(Washington) A shooter is suspected of having opened fire in the night from Saturday to Sunday in an LGBTQ + nightclub in Colorado Springs in the United States, killing at least five people and injuring 18 others, announced the police.
“There was a shooting at a local club tonight. We have eighteen people injured and five killed, ”said police spokeswoman Pamela Castro, warning that this toll was likely to change.
The injured were transported to various hospitals in Colorado, a state in the center of the country.
Police officers responding to a call around 11:57 p.m. local time (6:57 a.m. Sunday) reporting a shooting in progress at this local club, called Club Q, “located an individual inside that we think we are the suspect,” she continued. This man, presumed author of the shots and injured, was arrested and hospitalized.
The US Federal Police (FBI) has also been asked to assist local police officers in the investigation.
Emergency medical personnel consisting of dozens of firefighters and 11 ambulances were deployed to the scene of the shooting, according to Colorado Springs Fire Department spokesman Mike Smaldino.

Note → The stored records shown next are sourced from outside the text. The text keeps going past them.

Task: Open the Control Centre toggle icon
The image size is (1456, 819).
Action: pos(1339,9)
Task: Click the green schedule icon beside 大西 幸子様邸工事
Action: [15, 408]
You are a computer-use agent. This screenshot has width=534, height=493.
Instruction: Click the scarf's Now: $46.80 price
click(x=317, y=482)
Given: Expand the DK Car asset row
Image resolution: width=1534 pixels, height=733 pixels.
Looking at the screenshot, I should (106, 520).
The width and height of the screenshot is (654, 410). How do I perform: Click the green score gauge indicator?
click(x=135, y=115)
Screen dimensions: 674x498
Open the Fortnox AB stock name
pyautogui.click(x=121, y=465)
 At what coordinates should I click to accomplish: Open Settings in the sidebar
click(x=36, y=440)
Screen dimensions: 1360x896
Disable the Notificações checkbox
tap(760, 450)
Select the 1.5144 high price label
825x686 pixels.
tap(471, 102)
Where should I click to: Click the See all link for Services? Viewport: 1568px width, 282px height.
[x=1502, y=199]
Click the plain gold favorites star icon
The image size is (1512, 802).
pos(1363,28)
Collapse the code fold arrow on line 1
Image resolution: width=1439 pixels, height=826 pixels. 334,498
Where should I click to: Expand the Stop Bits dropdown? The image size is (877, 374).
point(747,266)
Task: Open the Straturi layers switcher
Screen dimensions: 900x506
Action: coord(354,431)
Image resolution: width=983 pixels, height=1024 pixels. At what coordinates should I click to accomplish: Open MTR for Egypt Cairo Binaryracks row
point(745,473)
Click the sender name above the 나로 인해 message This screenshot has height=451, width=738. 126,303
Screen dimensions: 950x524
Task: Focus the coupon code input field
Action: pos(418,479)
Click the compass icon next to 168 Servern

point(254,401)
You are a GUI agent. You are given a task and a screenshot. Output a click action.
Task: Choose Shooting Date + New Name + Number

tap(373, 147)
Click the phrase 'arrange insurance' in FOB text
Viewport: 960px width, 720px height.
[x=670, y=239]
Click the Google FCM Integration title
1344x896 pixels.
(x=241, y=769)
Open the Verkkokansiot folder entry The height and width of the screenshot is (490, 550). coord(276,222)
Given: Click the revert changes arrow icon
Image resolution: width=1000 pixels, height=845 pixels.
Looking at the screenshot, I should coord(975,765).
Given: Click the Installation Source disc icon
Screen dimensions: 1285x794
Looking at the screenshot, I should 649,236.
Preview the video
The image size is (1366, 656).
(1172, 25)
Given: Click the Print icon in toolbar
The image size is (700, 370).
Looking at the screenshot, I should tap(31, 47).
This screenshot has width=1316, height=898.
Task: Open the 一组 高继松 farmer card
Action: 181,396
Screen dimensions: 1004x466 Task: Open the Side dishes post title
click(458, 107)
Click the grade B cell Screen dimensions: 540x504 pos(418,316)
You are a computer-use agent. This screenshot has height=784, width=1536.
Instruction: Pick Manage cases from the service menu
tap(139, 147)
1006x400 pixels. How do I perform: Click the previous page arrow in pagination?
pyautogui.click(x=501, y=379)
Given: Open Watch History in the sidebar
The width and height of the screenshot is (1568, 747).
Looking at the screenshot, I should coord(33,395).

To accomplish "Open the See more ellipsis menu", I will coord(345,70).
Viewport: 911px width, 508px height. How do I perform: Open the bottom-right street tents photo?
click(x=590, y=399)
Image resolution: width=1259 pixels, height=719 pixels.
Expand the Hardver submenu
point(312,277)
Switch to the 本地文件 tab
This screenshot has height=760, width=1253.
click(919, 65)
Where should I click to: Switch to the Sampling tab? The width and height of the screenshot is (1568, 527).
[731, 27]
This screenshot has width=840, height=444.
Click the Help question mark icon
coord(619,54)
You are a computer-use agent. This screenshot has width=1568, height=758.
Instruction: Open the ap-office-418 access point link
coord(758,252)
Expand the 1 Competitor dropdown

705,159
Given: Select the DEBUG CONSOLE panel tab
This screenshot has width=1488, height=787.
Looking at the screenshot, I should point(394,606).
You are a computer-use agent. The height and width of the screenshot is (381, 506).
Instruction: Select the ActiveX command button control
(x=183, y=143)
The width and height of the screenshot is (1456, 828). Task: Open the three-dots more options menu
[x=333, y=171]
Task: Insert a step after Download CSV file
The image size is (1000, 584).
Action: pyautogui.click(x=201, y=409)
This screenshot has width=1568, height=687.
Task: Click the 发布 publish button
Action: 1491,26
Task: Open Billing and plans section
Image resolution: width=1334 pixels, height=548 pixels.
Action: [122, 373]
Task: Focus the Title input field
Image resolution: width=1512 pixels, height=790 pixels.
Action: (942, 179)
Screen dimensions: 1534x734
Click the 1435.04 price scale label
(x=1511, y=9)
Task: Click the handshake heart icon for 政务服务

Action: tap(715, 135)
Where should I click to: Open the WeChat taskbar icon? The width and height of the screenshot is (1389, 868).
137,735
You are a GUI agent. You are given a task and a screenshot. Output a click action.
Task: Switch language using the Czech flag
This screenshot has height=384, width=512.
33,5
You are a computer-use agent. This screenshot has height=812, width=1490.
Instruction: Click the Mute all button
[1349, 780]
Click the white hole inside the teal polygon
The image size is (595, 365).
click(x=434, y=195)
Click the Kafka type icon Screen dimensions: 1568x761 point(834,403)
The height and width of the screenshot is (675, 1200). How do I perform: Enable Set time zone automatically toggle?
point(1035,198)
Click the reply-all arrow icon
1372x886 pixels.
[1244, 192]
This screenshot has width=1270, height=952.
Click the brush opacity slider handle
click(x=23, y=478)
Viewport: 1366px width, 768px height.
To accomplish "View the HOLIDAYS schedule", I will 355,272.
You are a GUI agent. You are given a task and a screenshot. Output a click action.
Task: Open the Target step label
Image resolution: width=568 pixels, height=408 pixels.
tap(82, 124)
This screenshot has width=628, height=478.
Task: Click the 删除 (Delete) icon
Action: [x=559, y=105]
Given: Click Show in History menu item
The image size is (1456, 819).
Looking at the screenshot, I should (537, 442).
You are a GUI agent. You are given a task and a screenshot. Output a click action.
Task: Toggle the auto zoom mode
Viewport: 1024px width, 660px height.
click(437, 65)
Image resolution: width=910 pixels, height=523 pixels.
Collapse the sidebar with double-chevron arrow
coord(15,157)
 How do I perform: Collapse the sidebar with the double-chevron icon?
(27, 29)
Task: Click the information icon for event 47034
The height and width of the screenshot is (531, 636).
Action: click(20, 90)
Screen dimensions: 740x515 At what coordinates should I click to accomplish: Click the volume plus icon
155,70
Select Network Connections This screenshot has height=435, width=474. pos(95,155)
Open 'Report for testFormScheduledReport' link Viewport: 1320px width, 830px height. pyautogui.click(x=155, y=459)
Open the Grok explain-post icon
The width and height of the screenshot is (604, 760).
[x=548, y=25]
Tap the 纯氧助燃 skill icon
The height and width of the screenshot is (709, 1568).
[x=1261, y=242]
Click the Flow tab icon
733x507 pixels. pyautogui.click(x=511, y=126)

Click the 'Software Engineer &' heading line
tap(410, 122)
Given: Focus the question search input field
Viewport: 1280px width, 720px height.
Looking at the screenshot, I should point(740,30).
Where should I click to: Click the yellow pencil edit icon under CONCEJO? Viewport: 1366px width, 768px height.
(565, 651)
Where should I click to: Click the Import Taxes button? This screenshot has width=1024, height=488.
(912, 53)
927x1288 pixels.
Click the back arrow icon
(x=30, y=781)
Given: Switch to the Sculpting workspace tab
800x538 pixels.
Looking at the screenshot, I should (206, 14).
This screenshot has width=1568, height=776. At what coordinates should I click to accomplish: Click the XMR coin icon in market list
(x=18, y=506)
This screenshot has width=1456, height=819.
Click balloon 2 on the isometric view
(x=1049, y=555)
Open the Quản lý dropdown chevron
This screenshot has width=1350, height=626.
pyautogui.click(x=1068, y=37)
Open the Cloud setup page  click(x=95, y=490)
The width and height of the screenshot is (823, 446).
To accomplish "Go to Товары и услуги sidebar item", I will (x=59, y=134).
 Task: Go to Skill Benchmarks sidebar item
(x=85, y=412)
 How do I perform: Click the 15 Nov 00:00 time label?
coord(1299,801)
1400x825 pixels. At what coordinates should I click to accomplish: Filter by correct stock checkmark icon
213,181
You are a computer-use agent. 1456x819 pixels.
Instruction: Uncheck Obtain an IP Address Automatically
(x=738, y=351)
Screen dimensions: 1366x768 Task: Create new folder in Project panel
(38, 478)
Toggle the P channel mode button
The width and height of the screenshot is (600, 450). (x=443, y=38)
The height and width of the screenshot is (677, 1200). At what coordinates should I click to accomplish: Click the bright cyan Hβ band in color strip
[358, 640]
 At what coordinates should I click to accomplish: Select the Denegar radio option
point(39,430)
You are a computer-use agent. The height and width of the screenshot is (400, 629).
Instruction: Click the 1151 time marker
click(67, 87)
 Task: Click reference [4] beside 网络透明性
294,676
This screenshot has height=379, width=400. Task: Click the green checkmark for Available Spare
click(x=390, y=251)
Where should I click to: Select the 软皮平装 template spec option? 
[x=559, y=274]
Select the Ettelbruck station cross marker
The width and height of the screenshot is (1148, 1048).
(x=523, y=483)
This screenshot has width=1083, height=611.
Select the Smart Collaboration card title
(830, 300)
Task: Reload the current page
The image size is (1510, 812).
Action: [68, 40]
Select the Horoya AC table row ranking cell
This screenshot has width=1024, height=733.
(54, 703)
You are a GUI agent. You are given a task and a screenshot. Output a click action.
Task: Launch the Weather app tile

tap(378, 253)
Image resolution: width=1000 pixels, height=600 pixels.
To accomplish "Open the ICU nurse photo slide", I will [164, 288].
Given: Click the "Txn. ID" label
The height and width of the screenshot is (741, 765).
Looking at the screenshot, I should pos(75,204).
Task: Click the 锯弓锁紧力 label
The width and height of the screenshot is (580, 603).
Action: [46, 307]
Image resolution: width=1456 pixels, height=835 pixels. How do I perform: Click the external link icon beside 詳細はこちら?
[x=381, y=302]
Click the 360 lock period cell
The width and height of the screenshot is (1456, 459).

Club Q thanked “the heroic customers who subdued the shooter and put an end to this heinous attack” for their quick response, according to a Facebook post on Sunday. The club says it is “shattered by this senseless attack on our community”.
The nightclub had announced an LGBTQ+ event on Saturday, a party “with all kinds of gender identities and numbers” on the occasion of Transgender Day of Remembrance, celebrated internationally on November 20.
This day has been organized since 1998, after the assassination of transgender woman Rita Hester became a symbol of the oppression suffered by the transgender community. The date of November 20 is an invitation to remember the victims of transphobia.
Orlando’s Tragic Precedent
Colorado Springs police said they are planning a press conference early Sunday morning on the shooting. This new drama is part of a context of resurgence of acts hostile to transgender people, according to statistics from associations and the FBI.
On June 12, 2016, an American of Afghan origin, Omar Mateen, killed 49 people and injured fifty others in an LGBTQ + nightclub in Orlando (Florida, Southeast), the Pulse.
US President Joe Biden marked the fifth anniversary of the Orlando massacre last year by announcing that the club would become a national memorial.
The United States pays a very heavy price for the spread of firearms in its territory and the ease with which Americans have access to them.
Since the beginning of the year, 601 mass shootings have been recorded in the United States, including the tragedy in Colorado Springs on Saturday, according to the organization Gun Violence Archive. A mass shooting that she said meant four or more people were shot or killed, not including the shooter.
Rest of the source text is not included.